Conversion of forces array force from native to base units

Parameters: force (array_like) – Forces to transform inplace (bool (optional)) – Whether to modify the array inplace, overwriting previous data

Note

By default, the input force is modified in place and also returned. In-place operations improve performance because allocating new arrays is avoided.

New in version 0.7.7.

convert_forces_to_native(force, inplace=True)

Conversion of force array force from base to native units.

Parameters: force (array_like) – Forces to transform inplace (bool (optional)) – Whether to modify the array inplace, overwriting previous data

Note

By default, the input force is modified in place and also returned. In-place operations improve performance because allocating new arrays is avoided.

New in version 0.7.7.

convert_pos_from_native(x, inplace=True)

Conversion of coordinate array x from native units to base units.

Parameters: x (array_like) – Positions to transform inplace (bool (optional)) – Whether to modify the array inplace, overwriting previous data

Note

By default, the input x is modified in place and also returned. In-place operations improve performance because allocating new arrays is avoided.

Changed in version 0.7.5: Keyword inplace can be set to False so that a modified copy is returned unless no conversion takes place, in which case the reference to the unmodified x is returned.

convert_pos_to_native(x, inplace=True)

Conversion of coordinate array x from base units to native units.

Parameters: x (array_like) – Positions to transform inplace (bool (optional)) – Whether to modify the array inplace, overwriting previous data

Note

By default, the input x is modified in place and also returned. In-place operations improve performance because allocating new arrays is avoided.

Changed in version 0.7.5: Keyword inplace can be set to False so that a modified copy is returned unless no conversion takes place, in which case the reference to the unmodified x is returned.

convert_time_from_native(t, inplace=True)

Convert time t from native units to base units.

Parameters: t (array_like) – Time values to transform inplace (bool (optional)) – Whether to modify the array inplace, overwriting previous data

Note

By default, the input t is modified in place and also returned (although note that scalar values t are passed by value in Python and hence an in-place modification has no effect on the caller.) In-place operations improve performance because allocating new arrays is avoided.

Changed in version 0.7.5: Keyword inplace can be set to False so that a modified copy is returned unless no conversion takes place, in which case the reference to the unmodified x is returned.

convert_time_to_native(t, inplace=True)

Convert time t from base units to native units.

Parameters: t (array_like) – Time values to transform inplace (bool, optional) – Whether to modify the array inplace, overwriting previous data

Note

By default, the input t is modified in place and also returned. (Also note that scalar values t are passed by value in Python and hence an in-place modification has no effect on the caller.)

Changed in version 0.7.5: Keyword inplace can be set to False so that a modified copy is returned unless no conversion takes place, in which case the reference to the unmodified x is returned.

convert_velocities_from_native(v, inplace=True)

Conversion of velocities array v from native to base units

Parameters: v (array_like) – Velocities to transform inplace (bool (optional)) – Whether to modify the array inplace, overwriting previous data

Note

By default, the input v is modified in place and also returned.

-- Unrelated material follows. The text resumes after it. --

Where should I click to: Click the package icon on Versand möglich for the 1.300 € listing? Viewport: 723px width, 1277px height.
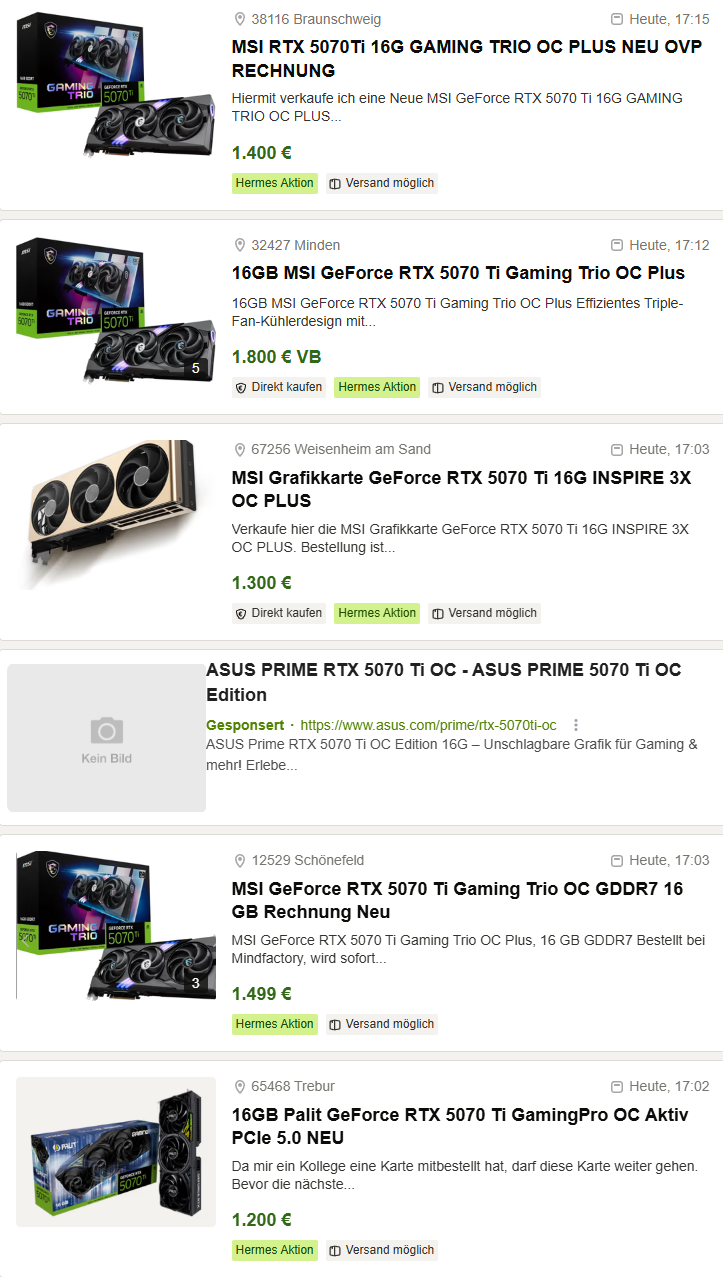pos(437,613)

In-place operations improve performance because allocating new arrays is avoided.

New in version 0.7.5.

convert_velocities_to_native(v, inplace=True)

Conversion of coordinate array v from base to native units

Parameters: v (array_like) – Velocities to transform inplace (bool (optional)) – Whether to modify the array inplace, overwriting previous data

Note

By default, the input v is modified in place and also returned. In-place operations improve performance because allocating new arrays is avoided.

New in version 0.7.5.

parse(**kwargs)[source]

Parse Amber PRMTOP topology file filename.

Returns: A MDAnalysis Topology object
parse_bonded(num_per_record, numlines)[source]

Extracts bond information from PARM7 format files

Parameters: num_per_record (int) – The number of entries for each record in section numlines (int) – The number of lines to be parsed for this section

Note

For the bond/angle sections of parm7 files, the atom numbers are set to coordinate array index values. As detailed in http://ambermd.org/formats.html to recover the actual atom number, one should divide the values by 3 and add 1. Here, since we want to satisfy zero-indexing, we only divide by 3.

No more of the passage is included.